Collected data entries

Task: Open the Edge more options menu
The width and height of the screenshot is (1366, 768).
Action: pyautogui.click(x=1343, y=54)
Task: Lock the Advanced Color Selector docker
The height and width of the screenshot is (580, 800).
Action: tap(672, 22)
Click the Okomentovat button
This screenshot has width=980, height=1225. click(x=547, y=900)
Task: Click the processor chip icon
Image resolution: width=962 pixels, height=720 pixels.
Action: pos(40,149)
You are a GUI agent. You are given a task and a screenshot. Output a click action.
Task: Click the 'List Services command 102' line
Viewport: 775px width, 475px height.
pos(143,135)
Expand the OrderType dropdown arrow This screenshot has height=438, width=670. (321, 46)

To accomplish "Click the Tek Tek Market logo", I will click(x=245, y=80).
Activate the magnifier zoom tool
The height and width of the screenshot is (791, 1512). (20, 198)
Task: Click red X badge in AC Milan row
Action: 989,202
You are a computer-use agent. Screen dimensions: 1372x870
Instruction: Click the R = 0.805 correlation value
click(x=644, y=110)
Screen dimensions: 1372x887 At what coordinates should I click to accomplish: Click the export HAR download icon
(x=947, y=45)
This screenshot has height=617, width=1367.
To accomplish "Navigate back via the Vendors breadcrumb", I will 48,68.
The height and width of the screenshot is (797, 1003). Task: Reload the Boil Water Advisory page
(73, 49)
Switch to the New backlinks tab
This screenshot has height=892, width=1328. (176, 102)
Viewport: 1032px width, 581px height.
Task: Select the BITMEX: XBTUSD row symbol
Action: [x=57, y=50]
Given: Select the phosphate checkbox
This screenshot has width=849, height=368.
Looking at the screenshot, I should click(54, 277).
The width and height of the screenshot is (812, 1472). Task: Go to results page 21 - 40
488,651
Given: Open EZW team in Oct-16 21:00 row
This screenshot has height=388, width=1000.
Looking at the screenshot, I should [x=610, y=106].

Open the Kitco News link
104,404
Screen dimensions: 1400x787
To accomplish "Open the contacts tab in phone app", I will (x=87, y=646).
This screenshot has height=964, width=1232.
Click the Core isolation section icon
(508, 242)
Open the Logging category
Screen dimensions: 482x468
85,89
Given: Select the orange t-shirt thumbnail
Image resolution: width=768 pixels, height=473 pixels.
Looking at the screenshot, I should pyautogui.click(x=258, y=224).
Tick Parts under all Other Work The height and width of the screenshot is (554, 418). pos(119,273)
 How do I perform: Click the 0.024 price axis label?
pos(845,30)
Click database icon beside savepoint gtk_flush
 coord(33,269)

— WORK ORDER —
All of the records go in your answer, copied exactly.

— RESPONSE TO THE TASK —
Task: Open the Edge more options menu
The width and height of the screenshot is (1366, 768).
Action: pyautogui.click(x=1343, y=54)
Task: Lock the Advanced Color Selector docker
The height and width of the screenshot is (580, 800).
Action: tap(672, 22)
Click the Okomentovat button
This screenshot has width=980, height=1225. click(x=547, y=900)
Task: Click the processor chip icon
Image resolution: width=962 pixels, height=720 pixels.
Action: pos(40,149)
You are a GUI agent. You are given a task and a screenshot. Output a click action.
Task: Click the 'List Services command 102' line
Viewport: 775px width, 475px height.
pos(143,135)
Expand the OrderType dropdown arrow This screenshot has height=438, width=670. (321, 46)

To accomplish "Click the Tek Tek Market logo", I will click(x=245, y=80).
Activate the magnifier zoom tool
The height and width of the screenshot is (791, 1512). (20, 198)
Task: Click red X badge in AC Milan row
Action: 989,202
You are a computer-use agent. Screen dimensions: 1372x870
Instruction: Click the R = 0.805 correlation value
click(x=644, y=110)
Screen dimensions: 1372x887 At what coordinates should I click to accomplish: Click the export HAR download icon
(x=947, y=45)
This screenshot has height=617, width=1367.
To accomplish "Navigate back via the Vendors breadcrumb", I will 48,68.
The height and width of the screenshot is (797, 1003). Task: Reload the Boil Water Advisory page
(73, 49)
Switch to the New backlinks tab
This screenshot has height=892, width=1328. (176, 102)
Viewport: 1032px width, 581px height.
Task: Select the BITMEX: XBTUSD row symbol
Action: [x=57, y=50]
Given: Select the phosphate checkbox
This screenshot has width=849, height=368.
Looking at the screenshot, I should click(54, 277).
The width and height of the screenshot is (812, 1472). Task: Go to results page 21 - 40
488,651
Given: Open EZW team in Oct-16 21:00 row
This screenshot has height=388, width=1000.
Looking at the screenshot, I should [x=610, y=106].

Open the Kitco News link
104,404
Screen dimensions: 1400x787
To accomplish "Open the contacts tab in phone app", I will (x=87, y=646).
This screenshot has height=964, width=1232.
Click the Core isolation section icon
(508, 242)
Open the Logging category
Screen dimensions: 482x468
85,89
Given: Select the orange t-shirt thumbnail
Image resolution: width=768 pixels, height=473 pixels.
Looking at the screenshot, I should pyautogui.click(x=258, y=224).
Tick Parts under all Other Work The height and width of the screenshot is (554, 418). pos(119,273)
 How do I perform: Click the 0.024 price axis label?
pos(845,30)
Click database icon beside savepoint gtk_flush
 coord(33,269)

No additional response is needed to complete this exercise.